[Begin Text]
On Thu, Mar 08, 2018 at 02:11:13PM -0500, Brian Foster wrote:
> On Thu, Mar 08, 2018 at 03:40:17PM +1100, Dave Chinner wrote:
> > On Tue, Mar 06, 2018 at 06:12:45PM -0800, Darrick J. Wong wrote:
> > > On Tue, Mar 06, 2018 at 08:16:02PM -0500, Brian Foster wrote:
> > > > On Wed, Mar 07, 2018 at 09:14:41AM +1100, Dave Chinner wrote:
> > > > > On Tue, Mar 06, 2018 at 07:31:56AM -0500, Brian Foster wrote:
> > > > My argument is not that it's not possible. My argument is that the
> > > > semantics of XFS_LID_DIRTY suggest the transaction modified the object
> > > > in memory. Today, that means we log a range of the object, log an
> > > > invalidation or order a buffer. E.g., we modify an actual metadata
> > > > object, dirty the item (log or order), dirty the lidp and dirty the
> > > > transaction. If we didn't ever modify a particular object, then there's
> > > > no reason to dirty it that I can see. Failing to log/order the object
> > > > properly doesn't justify assuming it hasn't been modified IMO, we don't
> > > > really know either way.
[End Text]
→ Work to be completed
Please retype the email thread excerpt about XFS_LID_DIRTY in full, word for word.
[Begin Dataset records]
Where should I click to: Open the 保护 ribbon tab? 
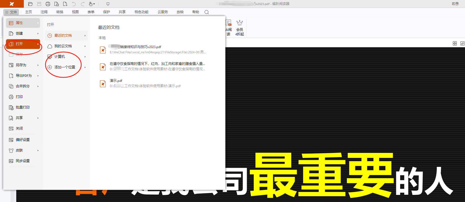(x=107, y=12)
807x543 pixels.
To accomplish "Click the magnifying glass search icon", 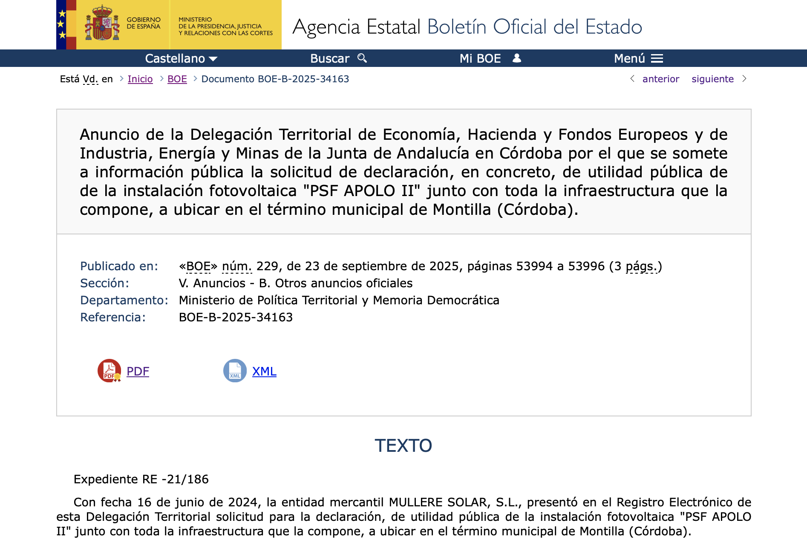I will tap(362, 58).
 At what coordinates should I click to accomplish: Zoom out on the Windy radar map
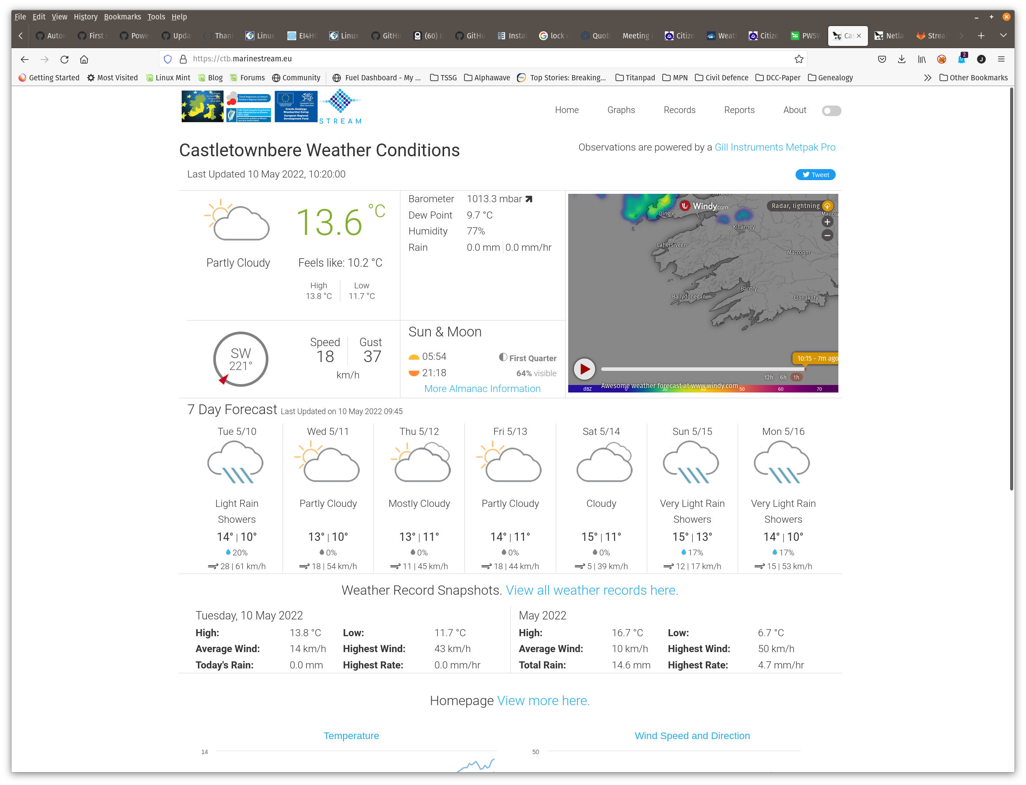tap(827, 236)
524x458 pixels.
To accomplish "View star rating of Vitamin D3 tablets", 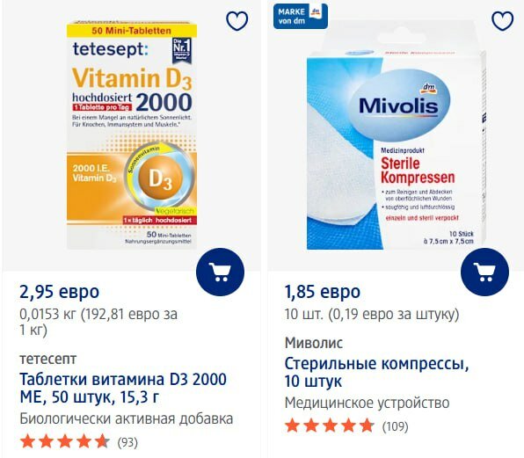I will pos(64,442).
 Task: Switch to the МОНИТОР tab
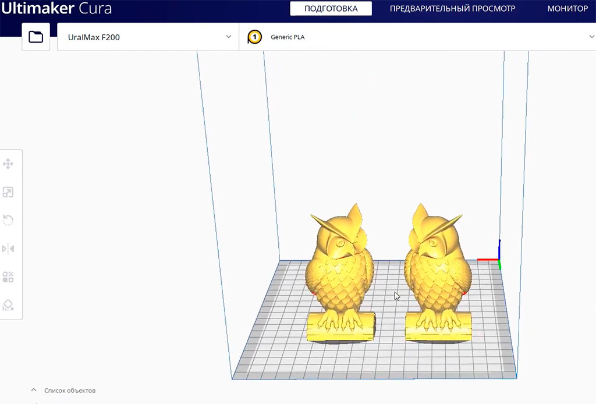point(567,9)
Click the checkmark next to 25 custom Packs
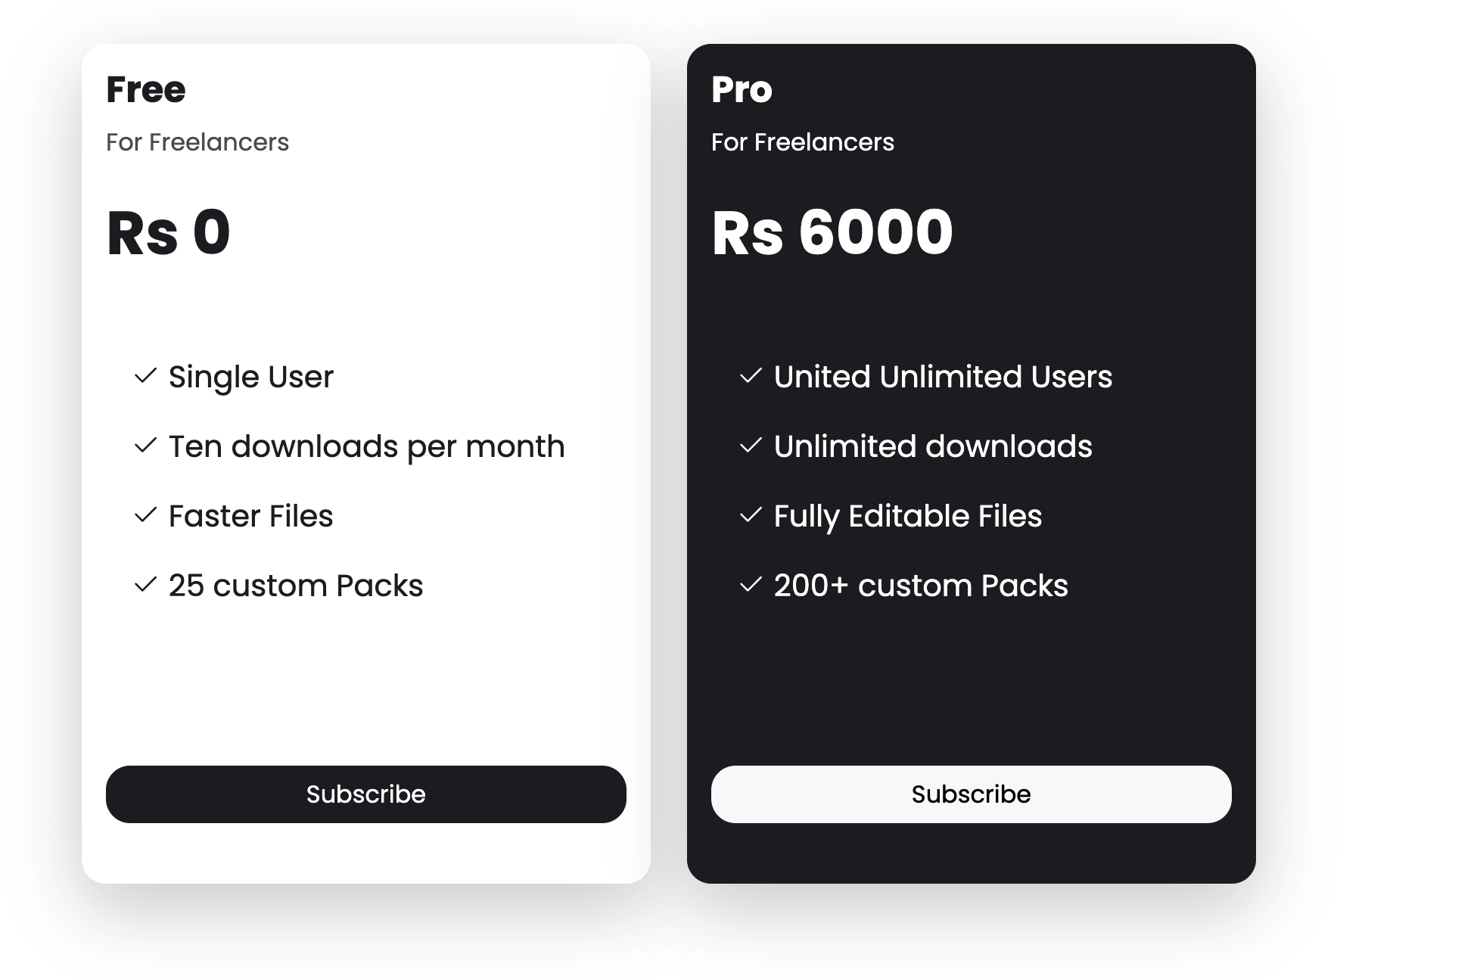The width and height of the screenshot is (1480, 979). [x=145, y=584]
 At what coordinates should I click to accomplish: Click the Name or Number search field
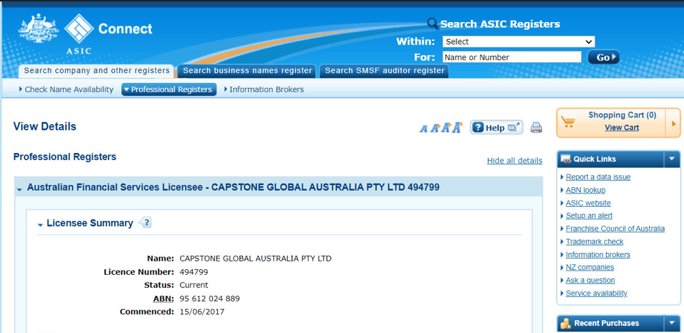[x=512, y=57]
[End Dataset records]
→ Written solution
On Thu, Mar 08, 2018 at 02:11:13PM -0500, Brian Foster wrote:
> On Thu, Mar 08, 2018 at 03:40:17PM +1100, Dave Chinner wrote:
> > On Tue, Mar 06, 2018 at 06:12:45PM -0800, Darrick J. Wong wrote:
> > > On Tue, Mar 06, 2018 at 08:16:02PM -0500, Brian Foster wrote:
> > > > On Wed, Mar 07, 2018 at 09:14:41AM +1100, Dave Chinner wrote:
> > > > > On Tue, Mar 06, 2018 at 07:31:56AM -0500, Brian Foster wrote:
> > > > My argument is not that it's not possible. My argument is that the
> > > > semantics of XFS_LID_DIRTY suggest the transaction modified the object
> > > > in memory. Today, that means we log a range of the object, log an
> > > > invalidation or order a buffer. E.g., we modify an actual metadata
> > > > object, dirty the item (log or order), dirty the lidp and dirty the
> > > > transaction. If we didn't ever modify a particular object, then there's
> > > > no reason to dirty it that I can see. Failing to log/order the object
> > > > properly doesn't justify assuming it hasn't been modified IMO, we don't
> > > > really know either way.